TEXT PROVIDED.
****************************************

You can easily compute \( \gcd(a, b) \), \( \lambda \), and \( \mu \) for example with \( a=5 \) and \( b=39 \) using a simple table. First, let us create a table with three columns (we do not yet know how many rows there will be). Let us denote the entry in the first row and first column as [1,1], the entry in the first row and second column as [1,2], the entry in the second row and first column as [2,1], and so on.
Next, we write \( b=39 \) in entry [1,1] and \( a=5 \) in entry [2,1]. Then we try to find the largest integer \( q_{1} \) such that \( q_{1} \cdot a \leq b \). We have \( q_{1}=7 \), which we write in entry [2,2], because \( 7 \cdot 5 = 35 \leq 39 \), and a remainder of \( r_{1}=4 \), which we write in entry [3,1].
Again, we try to find the largest integer \( q_{2} \) such that \( q_{2} \cdot r_{1} \leq a \). We have \( q_{2}=1 \), which we write in entry [3,2], because \( 1 \cdot 4 = 4 \leq 5 \), and a remainder of \( r_{2}=1 \), which we write in entry [4,1]. Notice that we are repeating the same process as before, just with the numbers in the next row.

****************************************

SET TASK 1. List every number the gcd table walkthrough writes into the table, along with the row and column position it goes in.
SET TASK 2. According to the gcd table walkthrough, why is q₁ equal to 7?
SET TASK 3. How many columns does the table in the gcd table walkthrough have?

GIVEN DATA.
****************************************

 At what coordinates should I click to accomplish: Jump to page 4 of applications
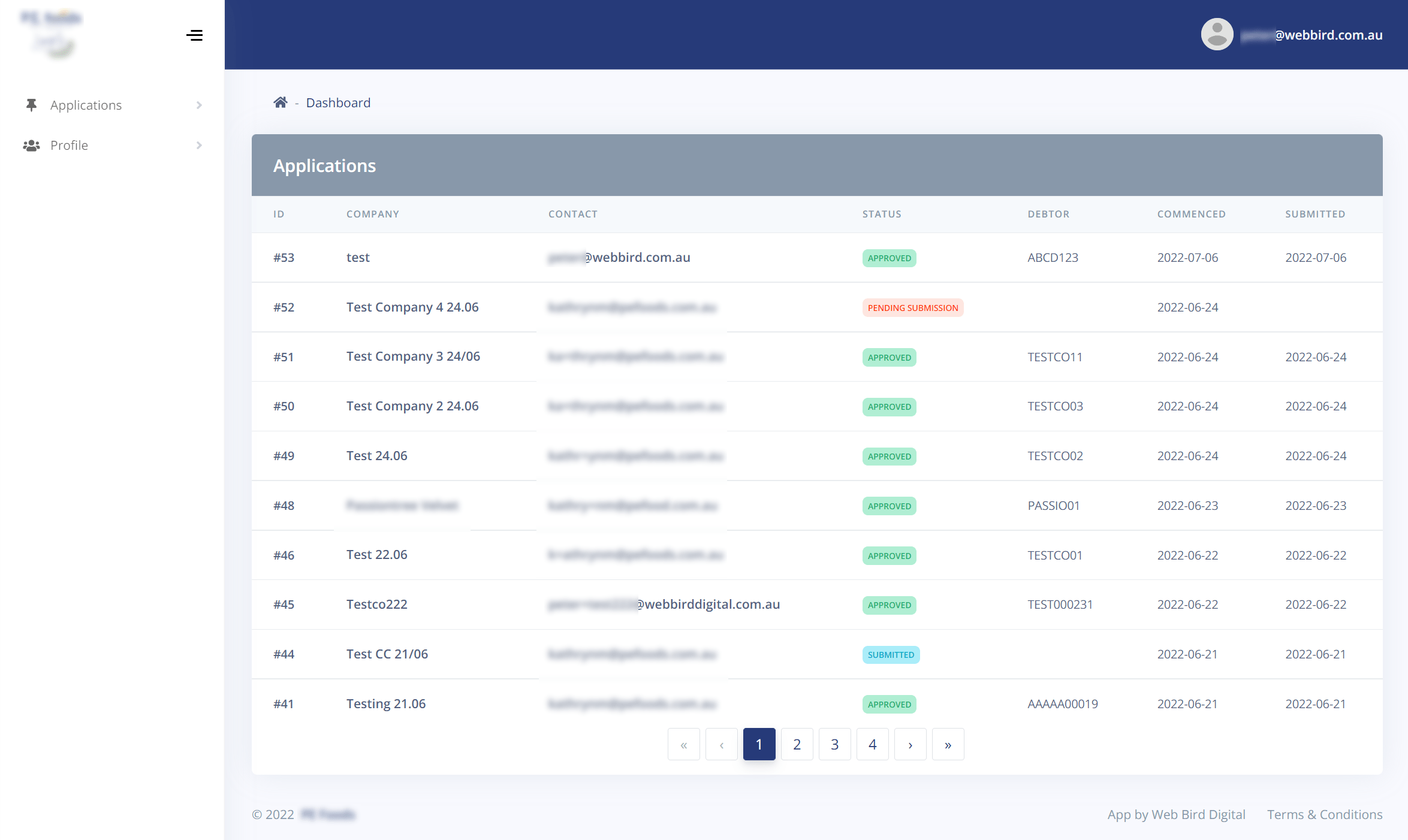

****************************************

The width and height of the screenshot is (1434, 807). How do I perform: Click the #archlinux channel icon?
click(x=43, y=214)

****************************************

SOLUTION 1.
- [1,1]: 39 (b)
- [2,1]: 5 (a)
- [2,2]: 7 (q₁)
- [3,1]: 4 (r₁)
- [3,2]: 1 (q₂)
- [4,1]: 1 (r₂)

SOLUTION 2. q₁ has to be the largest integer where q₁ · a ≤ b. The walkthrough gives 7 · 5 = 35 ≤ 39 as the reason for choosing 7.

SOLUTION 3. Three.